My New Year's resolution is to visit all of our local museums, but I'm hoping to avoid spending a lot of money in the process. Luckily, Ottawa's library system has family museum passes available that you can take out in order to get free admission to many of our local museums. Actually, a google search reveals that many libraries offer free passes to local museums!
The passes tend to be in hot demand so I placed a hold request on a couple of them. The Renfrew county museum network pass (hold #15) came the next day, while the Ottawa Museum network pass (hold #623) came within five days. We're still waiting for the Museum Privilege card for the Museum of Civilization (hold #2618). I rarely sign up for items with such long wait times (thinking I'd be waiting several years), but it looks like the high number of holds shouldn't be a deterrent for museum passes as they have quite a number in circulation and the pass can only be kept for a week at a time.
When our first pass arrived, Auntie Yukiko, Erika, Elizabeth and I were all set to check out the Billings Estate Museum but it's actually closed this time of year. Lesson learned - check the visiting dates as well as the hours!
We ended up at the Vanier Museoparc instead.

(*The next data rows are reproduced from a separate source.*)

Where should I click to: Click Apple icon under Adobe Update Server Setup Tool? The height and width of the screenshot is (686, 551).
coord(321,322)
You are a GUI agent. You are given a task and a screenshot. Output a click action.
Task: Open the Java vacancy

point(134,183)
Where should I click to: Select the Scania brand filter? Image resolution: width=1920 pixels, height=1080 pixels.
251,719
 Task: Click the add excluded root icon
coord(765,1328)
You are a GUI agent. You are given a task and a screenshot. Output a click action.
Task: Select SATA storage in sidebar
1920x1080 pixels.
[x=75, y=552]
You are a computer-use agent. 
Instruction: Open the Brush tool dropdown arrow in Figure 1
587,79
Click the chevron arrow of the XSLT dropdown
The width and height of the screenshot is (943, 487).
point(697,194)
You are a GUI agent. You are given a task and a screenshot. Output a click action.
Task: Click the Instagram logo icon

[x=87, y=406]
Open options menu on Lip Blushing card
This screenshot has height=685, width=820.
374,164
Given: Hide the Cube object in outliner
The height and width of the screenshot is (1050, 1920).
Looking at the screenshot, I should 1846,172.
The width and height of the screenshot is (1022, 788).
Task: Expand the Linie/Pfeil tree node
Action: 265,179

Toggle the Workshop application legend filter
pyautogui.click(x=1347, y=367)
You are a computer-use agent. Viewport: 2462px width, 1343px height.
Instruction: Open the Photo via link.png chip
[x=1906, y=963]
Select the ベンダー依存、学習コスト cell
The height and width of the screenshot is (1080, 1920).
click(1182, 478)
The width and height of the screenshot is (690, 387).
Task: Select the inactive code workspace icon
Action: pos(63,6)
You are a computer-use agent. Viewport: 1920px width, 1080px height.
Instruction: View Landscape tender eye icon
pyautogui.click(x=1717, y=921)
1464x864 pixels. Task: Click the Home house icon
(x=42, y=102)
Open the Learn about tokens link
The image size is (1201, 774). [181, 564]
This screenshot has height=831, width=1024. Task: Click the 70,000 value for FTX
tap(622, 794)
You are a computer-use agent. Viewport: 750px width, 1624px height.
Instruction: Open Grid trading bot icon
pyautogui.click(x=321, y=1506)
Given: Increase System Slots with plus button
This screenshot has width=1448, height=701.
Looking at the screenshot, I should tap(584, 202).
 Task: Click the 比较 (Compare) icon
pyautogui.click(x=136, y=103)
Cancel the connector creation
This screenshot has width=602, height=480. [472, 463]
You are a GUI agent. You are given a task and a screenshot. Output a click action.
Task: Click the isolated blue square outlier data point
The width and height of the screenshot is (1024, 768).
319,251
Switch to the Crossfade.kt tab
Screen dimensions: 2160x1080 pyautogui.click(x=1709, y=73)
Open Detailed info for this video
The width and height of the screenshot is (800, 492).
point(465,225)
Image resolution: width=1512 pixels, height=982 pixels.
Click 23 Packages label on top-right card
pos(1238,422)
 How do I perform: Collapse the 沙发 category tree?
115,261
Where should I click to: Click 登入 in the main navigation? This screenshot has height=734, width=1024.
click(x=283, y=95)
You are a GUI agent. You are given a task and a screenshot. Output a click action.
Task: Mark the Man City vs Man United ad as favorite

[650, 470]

It's located just down the street from the hospital where Elizabeth was born but even so it was a little bit challenging to find (buried inside the Vanier community centre). Sadly, we didn't end up needing our free pass since the museum doesn't charge admission in the first place. We actually only saw part of what the Museoparc has to offer as it purportedly boasts the only sugar shack within the city limits but you have to reserve with a group of at least 15 people. The grounds outside also look like they'd be fun to explore... in the summertime. The actual museum consists of a only few rooms. Yukiko and I found the presentation of the area's history interesting if a little on the skimpy side, Elizabeth appreciated being able to crawl around and Erika nearly got us kicked out when she leaned against a "wall" that wasn't solid, knocking down part of the exhibit.
I was surprised to learn that Vanier is a relatively new name (the area was called Eastview until 1969). You can still see local businesses with the Eastview name but I had no idea that this had any relevance before our visit. Yukiko was surprised to learn that Governors General could be male. I found the assumption that our Governors General are always female extremely cool. We live in a country where women were not legally "responsible adults" until 1978, but a mere five years later our first female Governor General was appointed and now Canada has had a female Governor General continuously in office since 1999!
Erika was interested in the adult potty chair, which, if you can believe the captions, was apparently still in use in the Vanier area in the early 1900s - after our house and hers was built! I'm a little suspicious of the dates in the captions though since I thought one of the panels stated that Eastview changed to Vanier in 1921. (My inlaws were able to set me straight as Grandpa J was actually in Ottawa when Eastview still existed.)
If you are going with children, the best part of the museum is the three electronic quizzes located just outside by the elevators. The panel that asks you to match the picture of the bird with its corresponding bird call was a huge hit; Elizabeth and Erika were just fascinated. We probably spent at least as much time hanging out in the hall as we did in the museum proper!